Saved entries:
-=-=-=-=-
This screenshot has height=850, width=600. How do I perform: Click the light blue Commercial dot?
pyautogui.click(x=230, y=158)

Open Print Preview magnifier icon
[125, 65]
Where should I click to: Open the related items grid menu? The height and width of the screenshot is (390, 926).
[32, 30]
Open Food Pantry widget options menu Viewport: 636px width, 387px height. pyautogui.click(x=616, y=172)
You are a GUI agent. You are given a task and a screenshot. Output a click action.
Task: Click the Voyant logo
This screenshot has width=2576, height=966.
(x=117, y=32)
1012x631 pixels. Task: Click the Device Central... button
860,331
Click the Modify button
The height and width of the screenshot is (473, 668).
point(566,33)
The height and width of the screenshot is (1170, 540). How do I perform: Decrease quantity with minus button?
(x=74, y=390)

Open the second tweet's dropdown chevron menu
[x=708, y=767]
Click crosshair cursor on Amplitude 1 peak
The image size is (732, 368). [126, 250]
-=-=-=-=-
What to work on:
Lines from the one containing "Where should I" through the last line of the data above are the only output wanted; restate them exactly.

Answer for this exercise:
Where should I click to: Open the related items grid menu? The height and width of the screenshot is (390, 926).
[32, 30]
Open Food Pantry widget options menu Viewport: 636px width, 387px height. pyautogui.click(x=616, y=172)
You are a GUI agent. You are given a task and a screenshot. Output a click action.
Task: Click the Voyant logo
This screenshot has width=2576, height=966.
(x=117, y=32)
1012x631 pixels. Task: Click the Device Central... button
860,331
Click the Modify button
The height and width of the screenshot is (473, 668).
point(566,33)
The height and width of the screenshot is (1170, 540). How do I perform: Decrease quantity with minus button?
(x=74, y=390)

Open the second tweet's dropdown chevron menu
[x=708, y=767]
Click crosshair cursor on Amplitude 1 peak
The image size is (732, 368). [126, 250]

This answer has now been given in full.